Foster economic development by:
- Developing workforce housing
- Preserving and building neighborhood retail/service areas
- Encouraging diverse housing types in high-opportunity neighborhoods
- Offering split-rate taxes.
Improve public safety by:
- Installing street lights where missing
- Acquiring dilapidated/abandoned buildings
- Increasing lighting in public alleys
- Offering neighborhood clean-ups and discouraging illegal dumping
- Promoting Crime Prevention Through Environmental Design (CPTED) principles to residents.
- Preserve housing with historic designation/protection, affordable housing preservation inventory, demolishing dilapidated structures.
Improve existing housing quality by:
- Expanding/publicizing homeowner rehabilitation programs
- Creating a pre-approved pool of contractors
- Implementing energy improvement programs
- Encouraging participation in Restore SGF Block Challenge Grant Program.

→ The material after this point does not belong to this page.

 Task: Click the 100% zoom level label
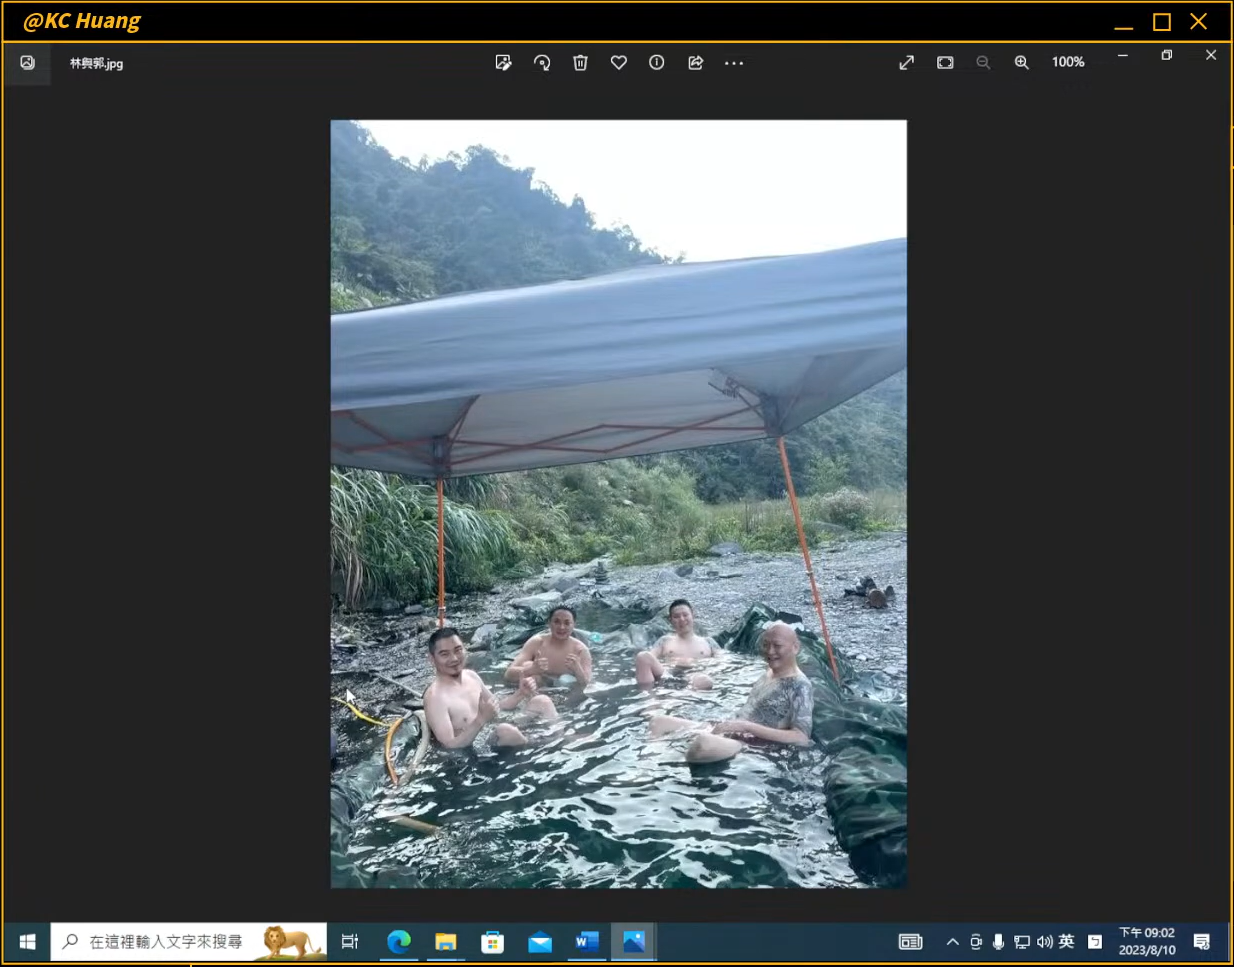click(x=1068, y=62)
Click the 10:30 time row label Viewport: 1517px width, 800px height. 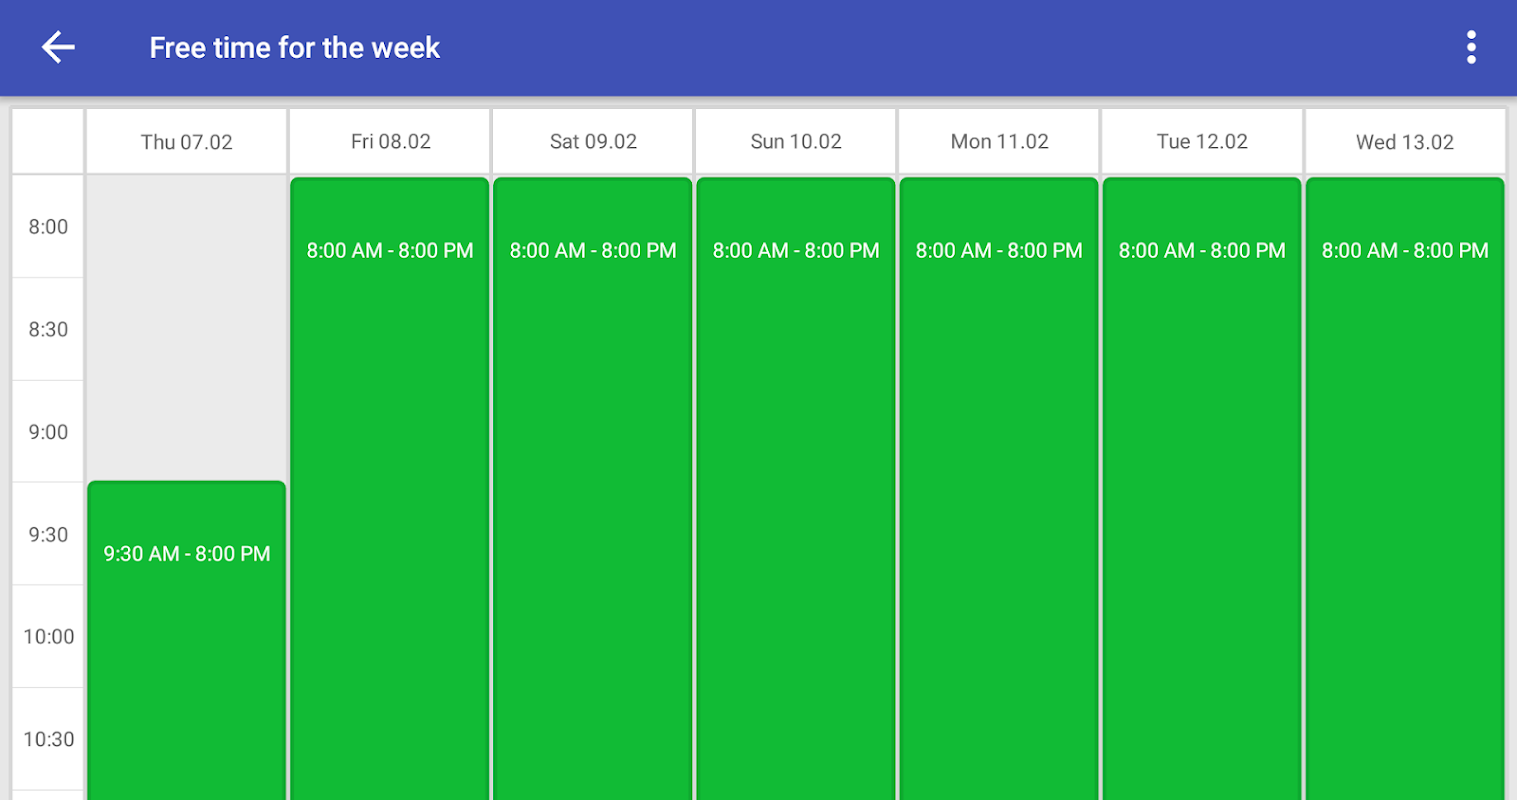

Improve rental housing quality by:
- Adopting and funding a rental regulation program, target inspections and code enforcement more effectively, better code enforcement.
Create funding strategies by:
- Establishing lending partnerships, expanding funding for down payment assistance programs.
- Expanding funding for rental housing improvements
- Expanding and promoting the community land trust.